FIG. 4A depicts a schematic diagram of a MEMS switch having a
copper cantilever or beam in an OFF-STATE or OPEN position,
suspended across the bias lines and the signal line.
FIG. 4B depicts the copper cantilever switch of FIG. 4A in an
ON-STATE or CLOSED position.
FIG. 5 depicts the cascade switch chain of the present invention
showing multiple switches.
FIG. 6 schematically represents employing the cascade switch chain
of FIG. 5.
FIG. 7 depicts a ring oscillator arrangement of cascade switches
for measuring switch speed and switch lifetime.
FIG. 8 depicts a second embodiment for a ring oscillator testing
multiple MEMS switches.
FIG. 9 depicts an electrical schematic of the preferred embodiment
for a resistor ladder test structure.
FIG. 10 depicts a schematic of a general configuration of
serial/parallel structures for MEMS switch testing.
FIG. 11 depicts the MEMS switches of FIG. 10 connected in series
within the serial/parallel structure.
FIG. 12 depicts the serial/parallel structure of FIG. 10 with MEMS
switches closed.
FIG. 13 depicts a shift register structure reflecting the OPEN or
CLOSED state of the MEMS switches during switch testing.
DESCRIPTION OF THE PREFERRED EMBODIMENT(S)
In describing the preferred embodiment of the present invention,
reference will be made herein to FIGS. 1-13 of the drawings in
which like numerals refer to like features of the invention.
FIG. 1A depicts a MEMS relay 10 in the OPEN state having switch
electrodes 12 and actuation electrodes 14. The MEMS relay 10 is
configured on a silicon substrate 16. The switch electrodes are
electrically isolated from the actuation electrodes by an
inter-dielectric layer (ILD) 18. Contacts 19 are situated on upper
and lower faces of the switch electrodes.
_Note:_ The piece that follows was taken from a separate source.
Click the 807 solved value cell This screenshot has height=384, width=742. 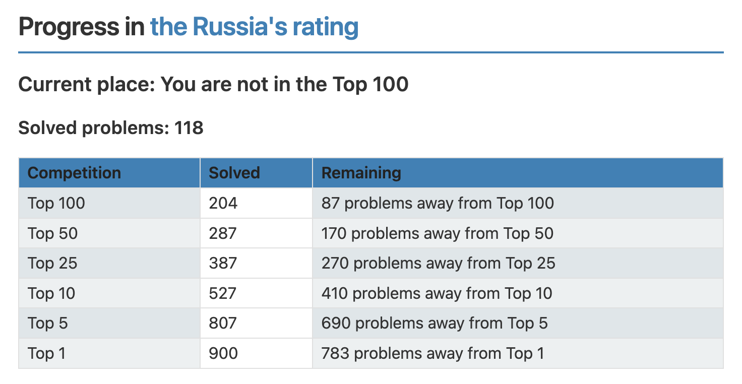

FIG. 1B depicts the MEMS
relay 10 of FIG. 1A with the relay show in a CLOSED or ACTIVATED
state. This occurs when the switch is supplied with an actuation
voltage. Contacts 19 are shown in electrical contact, while the
actuation electrodes 14 are held close together but remain spaced
apart between gaps 22 during the actuation period. By applying an
actuation voltage, the switch beam is brought into physical contact
with the lower contact pad by an electrostatic force. The applied
actuation voltage is called the pull-in voltage because the beam is
physically pulled down to the lower contact.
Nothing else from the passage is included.